----- Entries -----

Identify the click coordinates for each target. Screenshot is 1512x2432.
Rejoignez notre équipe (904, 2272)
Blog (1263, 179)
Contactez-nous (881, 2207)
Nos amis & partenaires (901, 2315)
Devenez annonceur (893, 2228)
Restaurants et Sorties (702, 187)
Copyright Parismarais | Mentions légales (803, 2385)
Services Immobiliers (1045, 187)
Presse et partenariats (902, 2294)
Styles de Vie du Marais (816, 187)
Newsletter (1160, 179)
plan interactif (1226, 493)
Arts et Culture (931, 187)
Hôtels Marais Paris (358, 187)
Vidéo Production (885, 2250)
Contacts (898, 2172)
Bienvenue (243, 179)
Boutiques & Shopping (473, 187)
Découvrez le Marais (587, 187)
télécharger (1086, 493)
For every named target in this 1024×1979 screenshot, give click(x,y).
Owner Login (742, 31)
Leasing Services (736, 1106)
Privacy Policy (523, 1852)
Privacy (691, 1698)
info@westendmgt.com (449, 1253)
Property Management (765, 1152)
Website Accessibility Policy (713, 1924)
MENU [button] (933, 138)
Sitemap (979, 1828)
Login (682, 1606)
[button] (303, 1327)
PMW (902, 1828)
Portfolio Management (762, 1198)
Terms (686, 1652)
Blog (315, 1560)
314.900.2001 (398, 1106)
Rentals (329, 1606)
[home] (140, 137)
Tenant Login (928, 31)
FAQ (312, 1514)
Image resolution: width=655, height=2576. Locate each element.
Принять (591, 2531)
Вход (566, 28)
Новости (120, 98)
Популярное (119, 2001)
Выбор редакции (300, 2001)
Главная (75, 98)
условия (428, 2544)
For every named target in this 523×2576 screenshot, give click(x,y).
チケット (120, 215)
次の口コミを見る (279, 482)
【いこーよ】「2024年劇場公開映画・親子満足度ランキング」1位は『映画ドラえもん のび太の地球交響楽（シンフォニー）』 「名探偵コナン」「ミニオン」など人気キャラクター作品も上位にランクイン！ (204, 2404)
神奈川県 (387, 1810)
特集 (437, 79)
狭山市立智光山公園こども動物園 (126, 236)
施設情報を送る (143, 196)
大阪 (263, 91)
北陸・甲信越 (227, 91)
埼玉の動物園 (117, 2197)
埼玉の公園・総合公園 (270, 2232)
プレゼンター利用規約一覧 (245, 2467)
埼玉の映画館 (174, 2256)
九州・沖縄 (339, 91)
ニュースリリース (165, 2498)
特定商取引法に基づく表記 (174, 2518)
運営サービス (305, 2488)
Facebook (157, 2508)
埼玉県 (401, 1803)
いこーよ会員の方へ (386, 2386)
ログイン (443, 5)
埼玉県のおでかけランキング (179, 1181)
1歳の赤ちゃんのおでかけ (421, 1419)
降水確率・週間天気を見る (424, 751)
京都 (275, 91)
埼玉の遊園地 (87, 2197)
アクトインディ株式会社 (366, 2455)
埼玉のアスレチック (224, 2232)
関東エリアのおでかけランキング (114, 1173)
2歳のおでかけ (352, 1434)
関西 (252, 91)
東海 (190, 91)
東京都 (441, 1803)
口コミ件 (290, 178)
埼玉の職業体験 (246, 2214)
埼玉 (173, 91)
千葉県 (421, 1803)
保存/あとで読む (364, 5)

-----

▸ **Task to complete**
Repeat every one of these records line for line, with no changes.

▸ **Exercise solution**
Identify the click coordinates for each target. Screenshot is 1512x2432.
Rejoignez notre équipe (904, 2272)
Blog (1263, 179)
Contactez-nous (881, 2207)
Nos amis & partenaires (901, 2315)
Devenez annonceur (893, 2228)
Restaurants et Sorties (702, 187)
Copyright Parismarais | Mentions légales (803, 2385)
Services Immobiliers (1045, 187)
Presse et partenariats (902, 2294)
Styles de Vie du Marais (816, 187)
Newsletter (1160, 179)
plan interactif (1226, 493)
Arts et Culture (931, 187)
Hôtels Marais Paris (358, 187)
Vidéo Production (885, 2250)
Contacts (898, 2172)
Bienvenue (243, 179)
Boutiques & Shopping (473, 187)
Découvrez le Marais (587, 187)
télécharger (1086, 493)
For every named target in this 1024×1979 screenshot, give click(x,y).
Owner Login (742, 31)
Leasing Services (736, 1106)
Privacy Policy (523, 1852)
Privacy (691, 1698)
info@westendmgt.com (449, 1253)
Property Management (765, 1152)
Website Accessibility Policy (713, 1924)
MENU [button] (933, 138)
Sitemap (979, 1828)
Login (682, 1606)
[button] (303, 1327)
PMW (902, 1828)
Portfolio Management (762, 1198)
Terms (686, 1652)
Blog (315, 1560)
314.900.2001 (398, 1106)
Rentals (329, 1606)
[home] (140, 137)
Tenant Login (928, 31)
FAQ (312, 1514)
Image resolution: width=655, height=2576. Locate each element.
Принять (591, 2531)
Вход (566, 28)
Новости (120, 98)
Популярное (119, 2001)
Выбор редакции (300, 2001)
Главная (75, 98)
условия (428, 2544)
For every named target in this 523×2576 screenshot, give click(x,y).
チケット (120, 215)
次の口コミを見る (279, 482)
【いこーよ】「2024年劇場公開映画・親子満足度ランキング」1位は『映画ドラえもん のび太の地球交響楽（シンフォニー）』 「名探偵コナン」「ミニオン」など人気キャラクター作品も上位にランクイン！ (204, 2404)
神奈川県 (387, 1810)
特集 (437, 79)
狭山市立智光山公園こども動物園 (126, 236)
施設情報を送る (143, 196)
大阪 (263, 91)
北陸・甲信越 (227, 91)
埼玉の動物園 (117, 2197)
埼玉の公園・総合公園 (270, 2232)
プレゼンター利用規約一覧 (245, 2467)
埼玉の映画館 (174, 2256)
九州・沖縄 (339, 91)
ニュースリリース (165, 2498)
特定商取引法に基づく表記 (174, 2518)
運営サービス (305, 2488)
Facebook (157, 2508)
埼玉県 (401, 1803)
いこーよ会員の方へ (386, 2386)
ログイン (443, 5)
埼玉県のおでかけランキング (179, 1181)
1歳の赤ちゃんのおでかけ (421, 1419)
降水確率・週間天気を見る (424, 751)
京都 (275, 91)
埼玉の遊園地 (87, 2197)
アクトインディ株式会社 (366, 2455)
埼玉のアスレチック (224, 2232)
関東エリアのおでかけランキング (114, 1173)
2歳のおでかけ (352, 1434)
関西 (252, 91)
東海 (190, 91)
東京都 (441, 1803)
口コミ件 (290, 178)
埼玉の職業体験 (246, 2214)
埼玉 (173, 91)
千葉県 (421, 1803)
保存/あとで読む (364, 5)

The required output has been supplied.